Here is a very likely conversation that could have happened to me this year:

Me: I may need to understand the bankruptcy process.
Attorney: OK, let’s talk.
Me: I closed on land using debt without it being fully entitled to develop . . .

About two years ago, I came close to purchasing a large parcel of land in Texas. I had the feverish “hunter” mentality and was determined to close the deal. The self-talk in my mind developed the typical answers when one is looking to get the deal done: This area is rapidly increasing in value, nothing can go wrong, it is OK to accept the seller’s terms even though they are risky for me to accept, it will be worth it, it is going to be a “great deal.” You get the idea.

One of the many benefits of the S.E.C. is the vast knowledge—and the willingness to share that knowledge—of its members. Gary Vandenberg, S.E.C., graciously came down to look at the land. He and I walked the land along with a colleague of Mr. Vandenberg’s. Gary, though he liked the land, went home not as enthusiastic as I was about the deal terms.  A week later he called me. Mr. Vandenberg did like the land. It was the land terms he strongly opposed. Gary presented a passionate argument, ending with “please do not do this deal with those terms.
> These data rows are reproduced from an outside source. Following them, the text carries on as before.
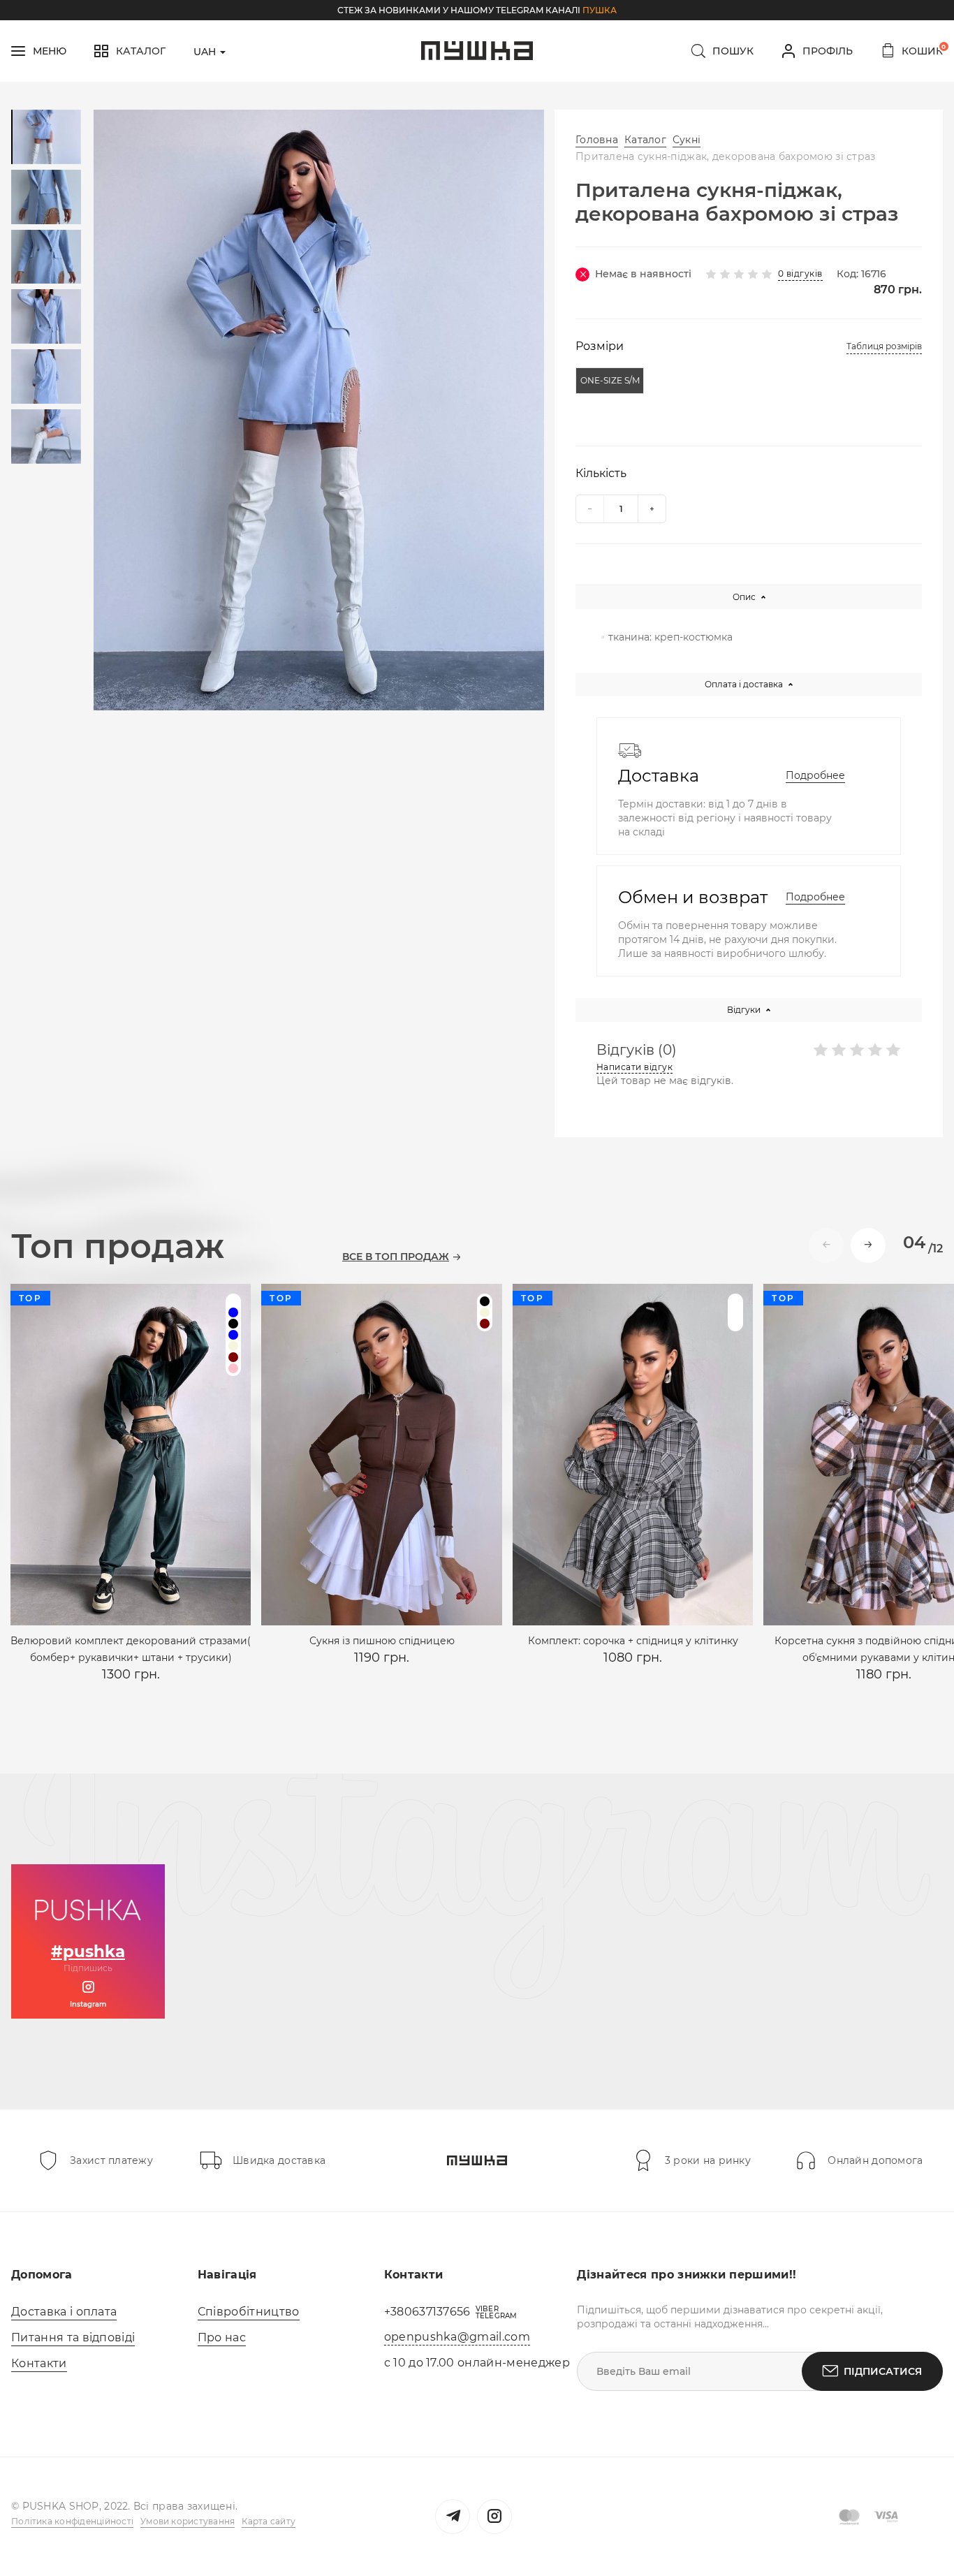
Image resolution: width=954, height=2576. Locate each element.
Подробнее (815, 775)
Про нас (222, 2337)
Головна (596, 139)
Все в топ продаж (395, 1257)
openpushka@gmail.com (457, 2336)
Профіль (827, 51)
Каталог (645, 139)
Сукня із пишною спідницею (382, 1640)
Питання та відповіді (73, 2337)
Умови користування (187, 2521)
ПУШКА (599, 10)
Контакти (39, 2363)
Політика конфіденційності (72, 2521)
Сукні (686, 139)
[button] (868, 1245)
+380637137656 (427, 2311)
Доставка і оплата (64, 2311)
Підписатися (883, 2371)
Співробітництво (249, 2311)
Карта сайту (268, 2521)
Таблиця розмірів (884, 346)
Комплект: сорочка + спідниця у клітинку (633, 1640)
Fortunately, I listened. If I would have closed, Gary would have been correct on the future problems. I would have fought my way through and not have taken the “nuclear option” of bankruptcy. It would have been a long and hard fight, taken tremendous effort, and created ample stress. Having a skilled S.E.C. like Gary who was willing to speak up with needed truth prevented a long, difficult, and unnecessary struggle.

The S.E.C. acronym stands for the Society of Exchange Counselors. It also stands for “Service, Education, and Counseling.” All three, service, education, and counseling, are attributes of a great mentor.

For me, having a great mentor is the single factor that has led to my real estate success. It started at the age of 18. I had a lawn care business and bid on the yard of San Antonio businessman, Mr. Robert Jorrie. He was a towering and intimidating, leader. I did not get the lawn care contract, but I did get something much more valuable. Mr. Jorrie gave me his business card with the offer to call him if I ever needed anythingI sat on that card for two weeks before calling him. I was too naïve to know what “direct line” meant on the business card for the large law firm he founded. He answered, and I reminded him who I was. The conversation went like this:

Me: “Can I ask you a question?”
Jorrie: “You just did. What do you need?”
Me: “I want to know how you make your money.” (Note: Only a naïve 18 year old would ask such a brazen question!)
Jorrie, after a long pause: “Are you asking how I am wealthy or how I make a living?”
Me: “Aren’t they the same thing?”
Jorrie: “ No. Be at my office Monday at 9 a.m. It is a law office, so dress accordingly.” He then hung up.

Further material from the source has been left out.